After we finally sailed on March 17th, FerryXpress announced that they have reduced the number of sailings and will be shutting down “for the season” in 5 weeks. The news is not surprising, as there were only about 100 passengers and just 6 cars and 6 motorbikes on board. The trip takes 18 hours. The vessel carries about 30 crew, plus takes on a pilot for entering and leaving Cartagena. It is beautifully finished with carpeting, wood paneling and etched glass. There are 3 restaurants where you can get everything from cocktails to cappuccinos, sushi, pizza, fancy salads and desserts, as well as a buffet. There is a ballroom for kids, a disco, numerous staterooms, 10 decks, huge open areas and a gift store that sells Venetian glass earrings. The Panamanian climate has played havoc with the steel, which, in the 4 months since we last saw it, has deteriorated horribly. The boisterous passengers have left their mark as well, with dented panelling, stained carpets and abused washrooms.
As dogs are supposed to be left in kennels at the stern, and Capi doesn’t like to be left anywhere, never mind in a kennel, we bought hammocks and strung them up in the dog area. Our kennel was a great place to store our overnight bags, and the hammocks were far more comfortable than the staterooms.
Cartagena is like Victoria mixed with Trinidad, with tourists everywhere. It has a beautiful old walled town and an amazing fort and good restaurants and shopping. Most of all it feels safe. The most dangerous thing in Cartagena seems to be the traffic, and we quickly learned to scuttle across roads along with the locals.

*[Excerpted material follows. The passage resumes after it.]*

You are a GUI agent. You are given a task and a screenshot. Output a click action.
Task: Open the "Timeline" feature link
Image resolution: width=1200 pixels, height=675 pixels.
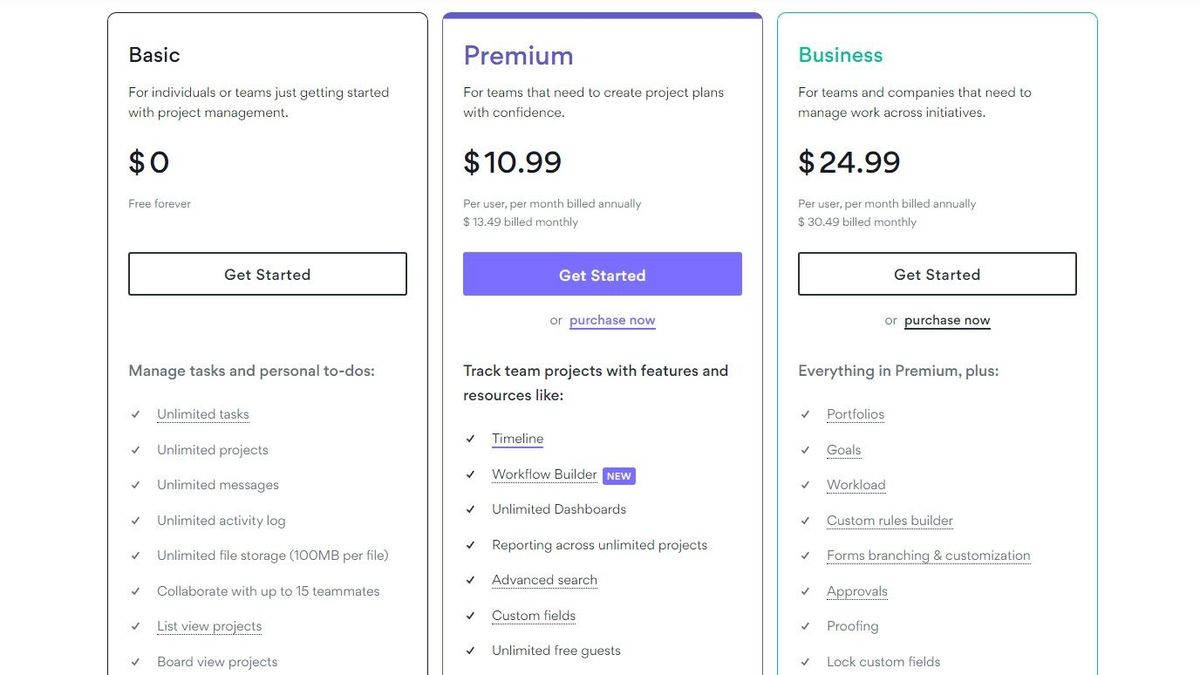tap(517, 438)
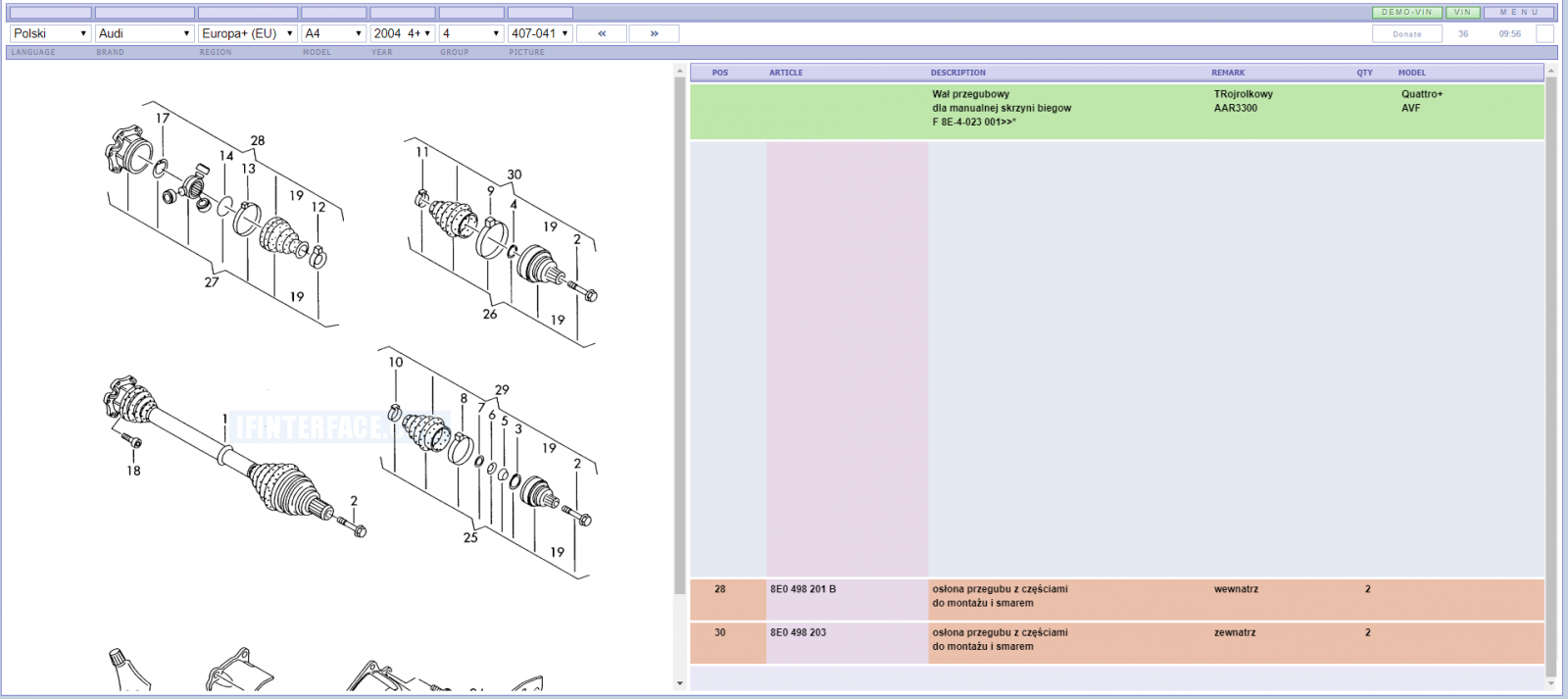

The weather in Cartagena would be perfect, except for the humidity. We were dripping wet most of the time. Capi’s belly was constantly damp, and we all consumed litres of water each day.
On a trip to old town, Nancy saw a group of people who looked strangely familiar, yet there was no one she recognized. There were about 20 of them on a tour, all of whom looked out of place and slightly stressed: some tired and cranky, some drenched in sweat, some pale and sun-burned. They looked like Canadians. She realized she looked just like them. For the first time she realized what she looked like to the locals. Gringo, Gringa and dog.